As to 'little citizens' - so why don't you do something about it? Start your own business, work your ass off and become somebody.
You can't handle the truth.
As to 'little citizens' - so why don't you do something about it? Start your own business, work your ass off and become somebody.
Gee, why didn't this ever occur to me before? I'll get right on that with my vast amount of wealth and resources. I'm going to be somebody!
"From the depths of my skeptical and rationalist soul, I ask the Lord to protect me from California touchie-feeliedom."
Too much whining, disguised as sarcasm, not enough work doing something.
You can't handle the truth.
That's backwards. If anything, you should be forced to pay triple if your attempted patent is not valid.
Yeah, upon further reflection, it makes sense to fine both the office who granted it, and the party who held the invalid patent.

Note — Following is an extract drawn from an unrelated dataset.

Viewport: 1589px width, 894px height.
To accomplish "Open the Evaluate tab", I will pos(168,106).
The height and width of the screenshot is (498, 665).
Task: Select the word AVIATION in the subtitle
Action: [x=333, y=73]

No sense in giving back the money of the party who wasted everyone's time in the first place.
In my experiance legalese reduces ambiguity at the expense of brevity.
It is written in such a way as to. Explain to a new born (with adult language skills) what is meant, answering every possible ambiguity that arises.
It must be waded through, but after the effort of reading it things become very specific.
this is not patent specific though, it is only in the context of loans and laws that I have read it (areas where people say it is too hard to understand).
Loans now have a "plain english" portion, which is great for people that don't have a grasp of the language, but it's hardly unambiguous.
Paying x% of interest computed how?, what day do I pay?, if I pay late, are my late fees paid before or after my next payment?
The answers to these questions and hundreds more make it harder to read, but more clear too.
Wow, sent an e-mail as suggested when clicking on "use classic" banner, and got a fast response that addressed my msg
> a patent that had been used in another case. This patent
> was granted in 1994 â" three years before Sun filed its
> Java patent application.
Doesn't, wouldn't this arm that 1994 patent holder? Now that pre-Oracle patent guy can sue for monies. No?